However, this plan collapses at a critical juncture
Bethesda, MD (PRWEB) December 7, 2005
Warning signs disregarded by government officials in the avian flu disaster plan will result in a national epidemic with a toll much larger than anticipated. Fortunately, a biotech company specializing in the proper administration of medicines has derived a viable solution to bypass such a disaster.
For the past two weeks the leaders of the International Association of Medicinal Compliance (http://www.takeyourmedicine.org), a non-profit organization focused on creating a healthier world thru improved medicine compliance, and FLAVORx (http://www.flavorx.com), a pharmaceutical company in the business of overcoming the physiological and psychological hurdles of taking medicine, have been meeting with the US government’s top health leaders within Congress.
Currently the government’s plan is to spend $7.1 billion on preparing for an avian flu pandemic. $1.4 billion of this will go into 81 million courses of anti-viral medication for nationwide distribution. “However, this plan collapses at a critical juncture,” says Woodie Neiss, Chief Financial Officer for FLAVORx. “The bad taste of these anti-virals makes them impossible to ingest, rendering them ineffective.”
According to Neiss, “Our government can stockpile all the anti-virals they want, but unless we take them properly, we not only run the risk of increased sickness and death, but a mutation in the virus for which we have no line of defense, be it vaccine or anti-viral.”
“Non-compliance isn’t anything new,” says Gunjan Koul, Program Director for the IAMC, “it is the world’s other drug problem.” According to the American Academy of Pediatrics, “Compliance with one’s medical regimen among children is less than 50%.” The two main reasons for this, according to Kenny Kramm, CEO of FLAVORx, are taste and palatability. Both NIH and the CDC state that lack of compliance is one of the major reasons for drug resistance. In the case of a pandemic, noncompliance has effects more severe than lengthier ailments; it really comes down to life and death.
Studies done by the National Institute of Allergy and Infectious Diseases show that children are 2-3 times more likely than adults to contract illnesses and more frequently spread illness to others. It is imperative to the health of the American public that in the event of an avian flu pandemic, children remain well-protected and receive necessary and proper treatments. Therefore, our government needs a plan to address the psychological and physiological hurdles parents face when administering drugs to their children. Since the majority of the public will not be able to reason with their children that taking all their medicine is critical to their well-being, FLAVORx has provided a viable solution.

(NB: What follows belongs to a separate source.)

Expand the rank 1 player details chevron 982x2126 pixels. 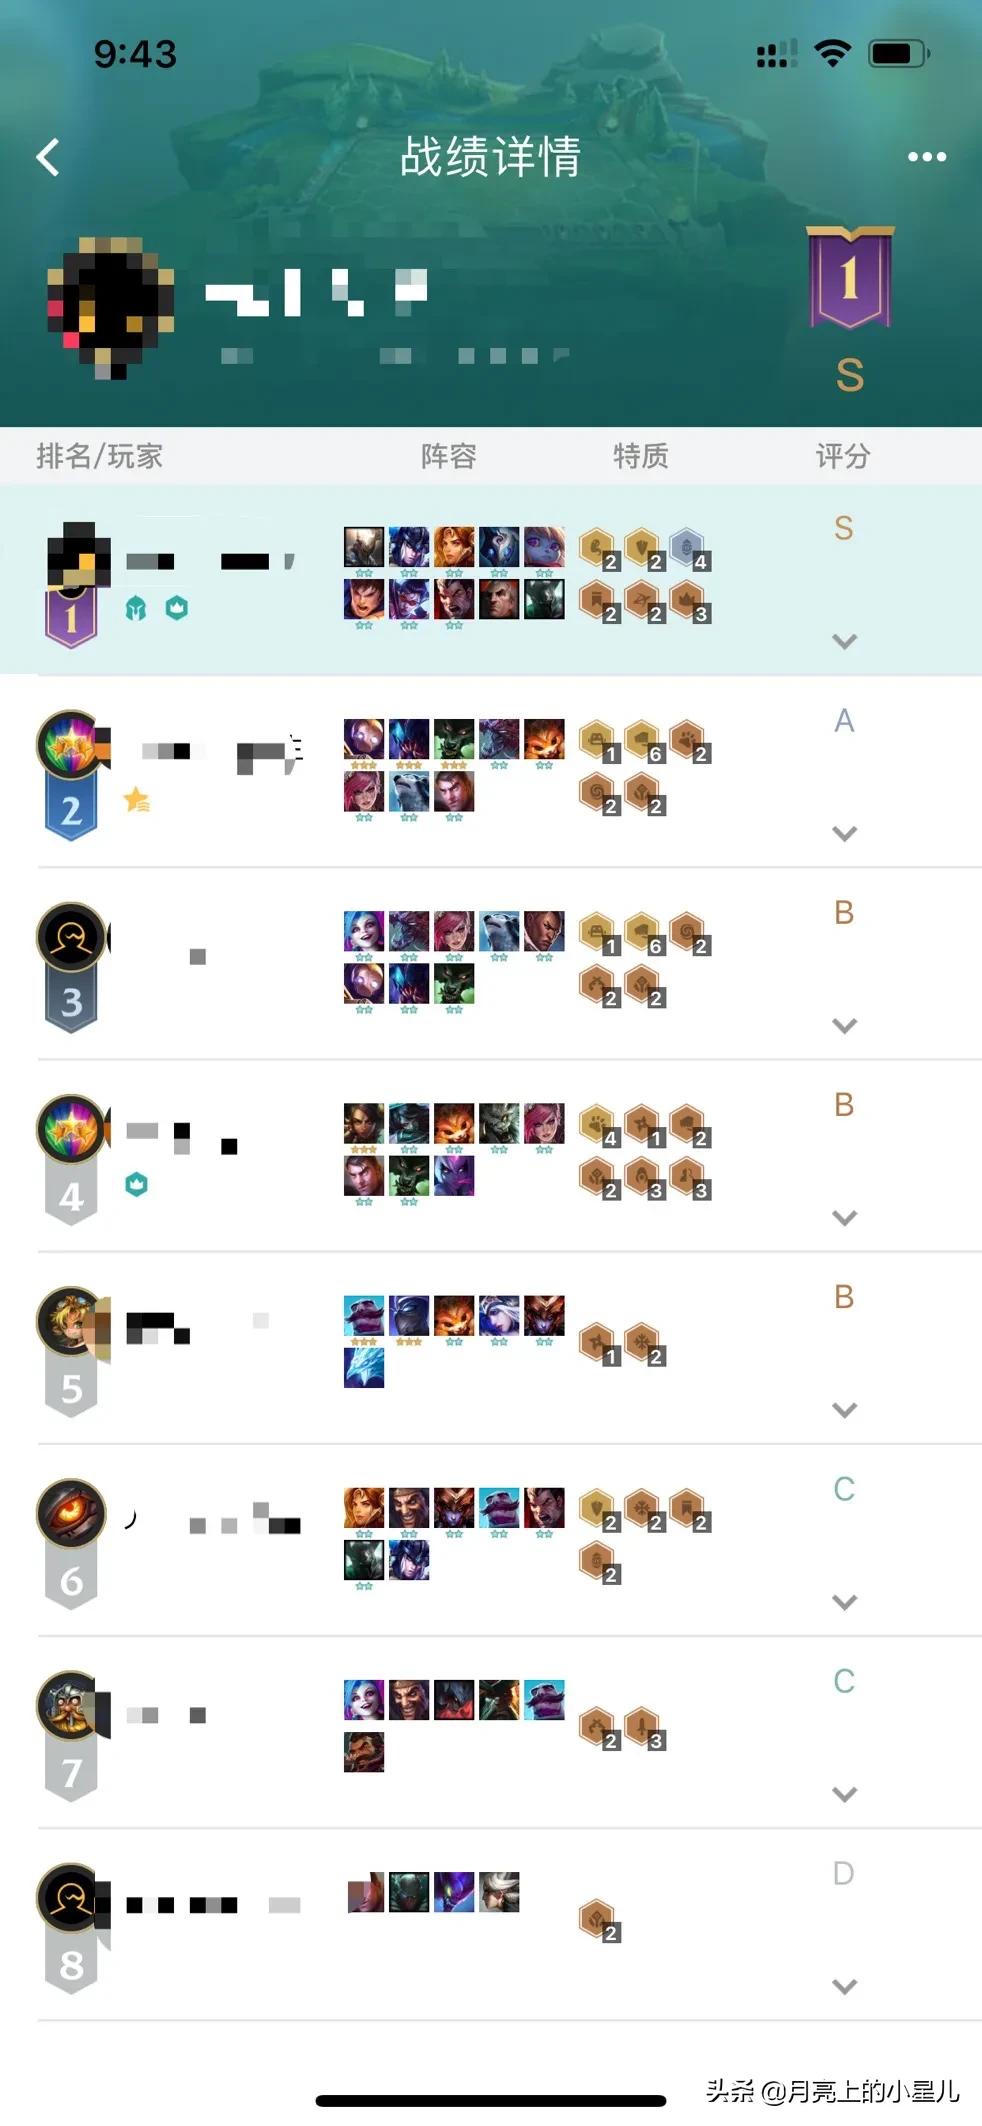tap(845, 641)
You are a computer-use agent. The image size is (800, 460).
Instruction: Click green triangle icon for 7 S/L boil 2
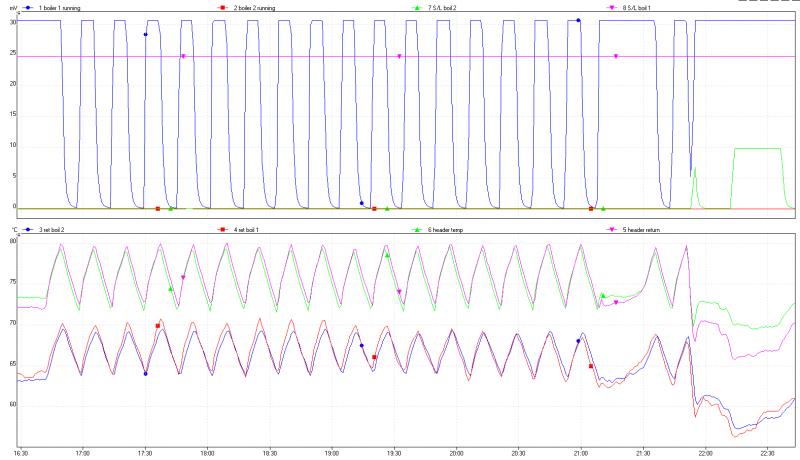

The company has developed flavor packs to be distributed with antivirals like Tamiflu that will allow the distribution center to offer the child a choice (Grape, Watermelon, Orange or Raspberry) for his/her medicine. “Choice is critical when it comes to getting buy-in from children in taking their medicine,” says Kramm. “It is proven to increase compliance from 50% to over 90%. At such a critical time, this is needed more than ever.”
“The incremental costs,” according to Neiss, “are less than one-half of one percent of what our government plans on spending on these anti-virals. It is a small price to pay given the enormous consequences.”
Luckily, public health concerns like this are being brought to the attention of the bureaucrats in Washington with enough time to address them. Given this information, the US can undoubtedly prepare for and prevent another national disaster. As a nation, we cannot afford to let the government again put the nation at risk for lack of preparedness.